The amendments are effective for fiscal years beginning after December 15, 2015, including interim periods within those fiscal years. The amendments should be applied prospectively to adjustments to provisional amounts that occur after the effective date with earlier application permitted for financial statements that have not been issued. The Company is currently assessing the impact of this pronouncement to its consolidated financial statements.

In November 2015, the FASB issued ASU No. 2015-17, Balance Sheet Classification of Deferred Taxes, (Topic 740), which amends the current requirement for organizations to present deferred tax assets and liabilities as current and noncurrent in a classified balance sheet. Under the amendment, an entity will be required to classify all deferred tax assets and liabilities as noncurrent.

This amendment is effective for fiscal years beginning after December 15, 2016, including interim periods within those fiscal years. Early adoption is permitted. The Company is currently assessing the impact of this pronouncement to its consolidated financial statements.

In February 2016, the FASB issued 2016-02, Leases (Topic 842). Topic 842 requires companies to generally recognize on the balance sheet operating and financing lease liabilities and corresponding right-of-use assets. The update also requires qualitative and quantitative disclosures designed to assess the amount, timing, and uncertainty of cash flows arising from leases.  The update requires the use of a modified retrospective transition approach, which includes a number of optional practical expedients that entities may elect to apply.

This amendment is effective for fiscal years beginning after December 15, 2018, including interim periods within those fiscal years.
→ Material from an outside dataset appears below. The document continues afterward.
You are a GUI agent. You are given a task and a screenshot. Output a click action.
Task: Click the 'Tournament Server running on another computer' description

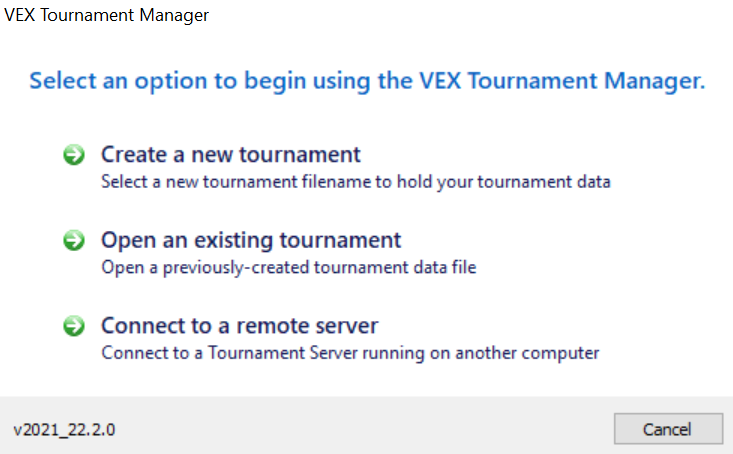coord(349,352)
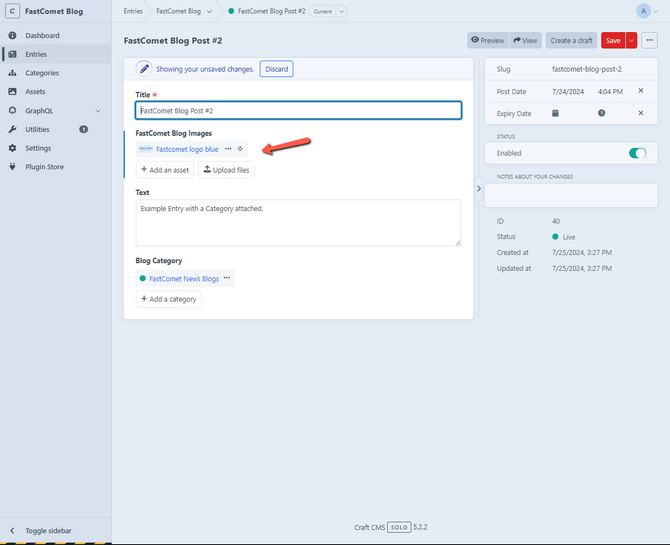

Early adoption is permitted. The Company is currently assessing the impact of this pronouncement to its consolidated financial statements.

In March 2016, the FASB issued ASU 2016-09, Compensation - Stock Compensation (Topic 718): Improvements to Employee Share-Based Payment Accounting ("ASU 2016-09"), which is intended to simplify several aspects of the accounting for share-based payment transactions, including the income tax consequences, classification of awards as either equity or liabilities, and classification on the statement of cash flows.

The amendment is effective for annual periods beginning after December 15, 2016, including interim periods within those fiscal years. Early application is permitted.  The Company is currently assessing the impact of this pronouncement to its consolidated financial statements.

 

 

 

 

 

 

 

Indemnifications

Indemnifications

 

In the normal course of business, the Company may agree to indemnify other parties, including customers, lessors and parties to other transactions with the Company, with respect to certain matters such as breaches of representations or covenants or intellectual property infringement or other claims made by third parties. These agreements may limit the time within which an indemnification claim can be made and the amount of the claim. In addition, the Company has entered into indemnification agreements with its officers and directors.

It is not possible to determine the maximum potential amount of the Company's exposure under these indemnification agreements due to the limited history of prior indemnification claims and the unique facts and circumstances involved in each particular agreement. Historically, payments made by the Company under these agreements have not had a material impact on the Company's operating results, financial position or cash flows. Under some of these agreements, however, the Company's potential indemnification liability might not have a contractual limit.